# Side Panels - Cleaning Tip



## AndrewandShirley (Oct 13, 2007)

We have acquired a caravan (no adverse comments please) to use as a UK base to enable us to leave our m/h in Spain if the need arises. 

Now the sides are similar to the old Hymers in that they have very small dimples in them.

The van is green with mold so what is the best way to clean all the mold etc off. 

Shampoo and warm water works but is there anything easier?


----------



## DTPCHEMICALS (Jul 24, 2006)

As the van sounds on the older side of young.

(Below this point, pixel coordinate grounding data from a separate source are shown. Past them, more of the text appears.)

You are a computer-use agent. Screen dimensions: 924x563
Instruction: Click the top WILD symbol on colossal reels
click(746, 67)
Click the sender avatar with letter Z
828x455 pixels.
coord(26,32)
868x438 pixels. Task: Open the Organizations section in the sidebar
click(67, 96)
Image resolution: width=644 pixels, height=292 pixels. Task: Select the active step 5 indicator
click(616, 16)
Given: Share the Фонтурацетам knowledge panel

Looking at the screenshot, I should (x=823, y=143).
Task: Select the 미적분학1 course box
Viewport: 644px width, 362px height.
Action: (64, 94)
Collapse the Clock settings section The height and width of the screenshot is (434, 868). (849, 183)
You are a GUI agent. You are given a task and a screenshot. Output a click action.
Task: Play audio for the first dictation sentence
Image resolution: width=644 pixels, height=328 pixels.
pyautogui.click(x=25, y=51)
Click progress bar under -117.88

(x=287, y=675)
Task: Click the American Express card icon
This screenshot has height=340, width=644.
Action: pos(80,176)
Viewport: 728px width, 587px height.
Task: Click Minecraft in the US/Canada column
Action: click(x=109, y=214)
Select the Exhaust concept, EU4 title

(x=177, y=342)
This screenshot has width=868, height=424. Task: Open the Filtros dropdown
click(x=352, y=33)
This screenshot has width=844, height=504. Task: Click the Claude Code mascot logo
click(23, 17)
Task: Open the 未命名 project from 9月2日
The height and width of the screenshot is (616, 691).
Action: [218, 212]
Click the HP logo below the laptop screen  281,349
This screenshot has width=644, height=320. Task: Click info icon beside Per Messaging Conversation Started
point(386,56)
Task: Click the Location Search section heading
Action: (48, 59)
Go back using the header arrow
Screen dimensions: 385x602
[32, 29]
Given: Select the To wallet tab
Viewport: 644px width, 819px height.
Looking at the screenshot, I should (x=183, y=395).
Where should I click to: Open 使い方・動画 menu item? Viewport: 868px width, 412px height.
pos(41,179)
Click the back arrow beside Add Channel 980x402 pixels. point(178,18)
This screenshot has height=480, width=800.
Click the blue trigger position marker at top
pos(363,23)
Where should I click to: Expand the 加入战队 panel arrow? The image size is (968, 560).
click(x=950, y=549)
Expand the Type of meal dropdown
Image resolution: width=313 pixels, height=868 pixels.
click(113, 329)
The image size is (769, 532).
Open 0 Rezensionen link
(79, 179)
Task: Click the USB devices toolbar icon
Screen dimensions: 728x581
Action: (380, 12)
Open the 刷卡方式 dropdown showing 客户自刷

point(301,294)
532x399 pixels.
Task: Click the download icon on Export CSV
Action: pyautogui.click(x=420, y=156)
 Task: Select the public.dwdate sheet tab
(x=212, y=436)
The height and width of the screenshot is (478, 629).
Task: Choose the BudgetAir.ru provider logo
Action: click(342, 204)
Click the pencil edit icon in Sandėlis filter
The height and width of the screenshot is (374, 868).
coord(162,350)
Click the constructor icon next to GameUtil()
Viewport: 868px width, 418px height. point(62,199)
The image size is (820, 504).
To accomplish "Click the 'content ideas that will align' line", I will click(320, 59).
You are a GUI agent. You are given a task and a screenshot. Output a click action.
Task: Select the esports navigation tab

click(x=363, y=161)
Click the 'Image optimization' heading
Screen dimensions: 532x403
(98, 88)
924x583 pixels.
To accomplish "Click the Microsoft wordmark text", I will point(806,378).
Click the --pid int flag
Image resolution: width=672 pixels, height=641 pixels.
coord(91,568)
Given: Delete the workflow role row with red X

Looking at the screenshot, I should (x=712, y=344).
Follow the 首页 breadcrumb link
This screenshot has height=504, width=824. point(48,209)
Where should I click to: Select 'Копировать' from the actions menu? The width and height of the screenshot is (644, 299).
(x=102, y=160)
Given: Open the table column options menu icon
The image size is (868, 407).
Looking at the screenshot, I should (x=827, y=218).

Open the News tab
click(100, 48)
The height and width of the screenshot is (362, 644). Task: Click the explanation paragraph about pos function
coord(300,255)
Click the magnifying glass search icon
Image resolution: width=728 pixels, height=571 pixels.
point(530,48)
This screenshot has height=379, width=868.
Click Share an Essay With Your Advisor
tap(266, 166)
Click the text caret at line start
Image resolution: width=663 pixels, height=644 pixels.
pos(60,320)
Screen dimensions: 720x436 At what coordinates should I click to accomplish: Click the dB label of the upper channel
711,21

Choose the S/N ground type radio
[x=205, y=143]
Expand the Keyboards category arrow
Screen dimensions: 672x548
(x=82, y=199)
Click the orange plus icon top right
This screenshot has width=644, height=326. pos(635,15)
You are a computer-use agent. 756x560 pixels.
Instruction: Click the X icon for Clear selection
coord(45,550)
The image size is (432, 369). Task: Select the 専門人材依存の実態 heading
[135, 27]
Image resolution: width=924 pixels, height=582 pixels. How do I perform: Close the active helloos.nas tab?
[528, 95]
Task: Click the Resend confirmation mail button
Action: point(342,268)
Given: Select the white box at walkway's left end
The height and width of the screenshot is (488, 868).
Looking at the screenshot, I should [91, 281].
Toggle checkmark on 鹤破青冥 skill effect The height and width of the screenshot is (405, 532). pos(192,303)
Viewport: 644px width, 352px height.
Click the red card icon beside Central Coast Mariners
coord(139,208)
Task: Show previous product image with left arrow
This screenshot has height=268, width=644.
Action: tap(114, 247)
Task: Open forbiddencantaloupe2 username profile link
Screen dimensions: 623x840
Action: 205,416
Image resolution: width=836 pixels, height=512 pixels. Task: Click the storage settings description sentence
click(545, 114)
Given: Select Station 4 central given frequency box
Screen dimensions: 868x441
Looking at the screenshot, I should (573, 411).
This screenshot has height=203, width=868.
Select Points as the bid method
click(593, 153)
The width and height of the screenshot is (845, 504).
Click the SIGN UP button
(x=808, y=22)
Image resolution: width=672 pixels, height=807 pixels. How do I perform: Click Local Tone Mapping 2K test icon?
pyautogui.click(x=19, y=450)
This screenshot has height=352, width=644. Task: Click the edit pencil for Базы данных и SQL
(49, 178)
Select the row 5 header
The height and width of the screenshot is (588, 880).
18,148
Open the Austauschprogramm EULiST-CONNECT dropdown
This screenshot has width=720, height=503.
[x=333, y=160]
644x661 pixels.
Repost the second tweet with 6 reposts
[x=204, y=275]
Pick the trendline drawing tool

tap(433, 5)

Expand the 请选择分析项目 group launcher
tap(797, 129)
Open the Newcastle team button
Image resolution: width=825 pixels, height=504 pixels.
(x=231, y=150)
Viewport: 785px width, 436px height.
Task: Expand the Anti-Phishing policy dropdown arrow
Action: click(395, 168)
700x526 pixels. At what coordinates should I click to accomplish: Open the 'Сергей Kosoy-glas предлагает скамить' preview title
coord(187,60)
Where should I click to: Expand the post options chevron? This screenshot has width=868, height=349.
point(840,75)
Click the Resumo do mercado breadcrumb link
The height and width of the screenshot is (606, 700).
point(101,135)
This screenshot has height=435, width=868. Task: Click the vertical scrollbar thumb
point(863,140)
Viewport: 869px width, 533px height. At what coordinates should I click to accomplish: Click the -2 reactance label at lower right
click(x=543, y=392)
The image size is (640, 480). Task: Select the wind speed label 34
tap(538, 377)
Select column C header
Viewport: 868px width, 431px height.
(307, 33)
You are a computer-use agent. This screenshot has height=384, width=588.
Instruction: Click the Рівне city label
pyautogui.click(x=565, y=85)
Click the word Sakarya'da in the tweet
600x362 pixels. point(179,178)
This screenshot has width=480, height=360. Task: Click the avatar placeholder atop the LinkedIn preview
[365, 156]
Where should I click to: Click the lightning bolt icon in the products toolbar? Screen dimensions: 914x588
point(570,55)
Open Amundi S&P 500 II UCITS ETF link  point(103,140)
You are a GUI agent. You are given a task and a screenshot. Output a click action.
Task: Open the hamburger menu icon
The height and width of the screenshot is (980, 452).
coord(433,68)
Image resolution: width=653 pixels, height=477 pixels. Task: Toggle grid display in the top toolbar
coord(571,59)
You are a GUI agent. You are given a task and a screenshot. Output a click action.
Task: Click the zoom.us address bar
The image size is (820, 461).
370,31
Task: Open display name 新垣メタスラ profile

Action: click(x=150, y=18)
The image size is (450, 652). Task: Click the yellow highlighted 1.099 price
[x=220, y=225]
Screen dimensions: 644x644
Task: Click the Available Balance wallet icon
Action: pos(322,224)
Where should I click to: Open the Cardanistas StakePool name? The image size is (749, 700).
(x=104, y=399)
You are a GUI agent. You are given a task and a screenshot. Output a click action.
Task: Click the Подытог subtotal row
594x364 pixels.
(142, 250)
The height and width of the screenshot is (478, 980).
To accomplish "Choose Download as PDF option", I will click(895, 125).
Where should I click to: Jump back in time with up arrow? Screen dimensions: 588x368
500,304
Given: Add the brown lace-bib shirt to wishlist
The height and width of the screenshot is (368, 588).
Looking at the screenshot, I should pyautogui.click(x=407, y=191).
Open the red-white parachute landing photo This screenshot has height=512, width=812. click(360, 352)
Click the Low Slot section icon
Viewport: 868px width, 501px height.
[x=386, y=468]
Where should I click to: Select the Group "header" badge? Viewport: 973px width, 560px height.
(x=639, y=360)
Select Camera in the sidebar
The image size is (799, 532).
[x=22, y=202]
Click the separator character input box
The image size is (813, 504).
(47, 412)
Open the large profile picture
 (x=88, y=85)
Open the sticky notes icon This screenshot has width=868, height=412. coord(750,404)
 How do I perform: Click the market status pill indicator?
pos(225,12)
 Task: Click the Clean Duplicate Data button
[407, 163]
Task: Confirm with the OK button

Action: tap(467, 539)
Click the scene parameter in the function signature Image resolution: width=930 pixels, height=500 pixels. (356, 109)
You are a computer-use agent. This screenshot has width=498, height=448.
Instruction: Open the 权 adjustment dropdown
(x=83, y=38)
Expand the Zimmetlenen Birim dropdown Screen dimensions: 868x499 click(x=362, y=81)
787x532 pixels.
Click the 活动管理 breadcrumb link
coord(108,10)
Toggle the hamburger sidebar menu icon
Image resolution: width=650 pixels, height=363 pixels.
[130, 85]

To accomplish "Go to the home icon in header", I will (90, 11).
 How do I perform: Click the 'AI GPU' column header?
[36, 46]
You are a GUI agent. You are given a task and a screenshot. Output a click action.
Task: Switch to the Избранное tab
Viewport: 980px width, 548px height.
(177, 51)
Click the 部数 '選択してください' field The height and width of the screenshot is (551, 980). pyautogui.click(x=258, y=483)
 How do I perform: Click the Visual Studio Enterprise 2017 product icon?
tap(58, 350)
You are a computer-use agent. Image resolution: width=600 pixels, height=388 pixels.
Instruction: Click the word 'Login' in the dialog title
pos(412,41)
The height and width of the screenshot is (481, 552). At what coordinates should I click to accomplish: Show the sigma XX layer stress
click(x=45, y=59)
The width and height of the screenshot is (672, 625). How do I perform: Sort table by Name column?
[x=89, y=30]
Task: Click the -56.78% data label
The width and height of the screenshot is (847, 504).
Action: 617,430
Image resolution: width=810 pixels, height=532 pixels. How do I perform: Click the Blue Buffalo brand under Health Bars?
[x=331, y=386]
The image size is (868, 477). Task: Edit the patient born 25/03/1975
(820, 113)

I would personally spray with a hard surface cleaner / pressure wash additive diluted at 5:1. Have a cup of tea.
Mix cleaner with water at about 20:1 and apply with sponge or brush. The brushes that transport companies use.
Hose off and have another cuppa.

Dave p


----------



## Jented (Jan 12, 2010)

Hi.
Do as Dave says,but when we had a caravan with dimple effect,we used a small square piece of Carpet?,the pile gets into the dimply bits,jobs a good un'.
Ted.
PS. NOT!!!! Coconut matting!! :lol: :lol: :lol:


----------



## DTPCHEMICALS (Jul 24, 2006)

OPTION TWO

Drive down to the local Polish car wash.

Dave p


----------



## AndrewandShirley (Oct 13, 2007)

Even they (Poles) would not touch this Dave, but its dry no damp and an ideal base. 

The long term plan is to site it in La Manga as a winter retreat.


----------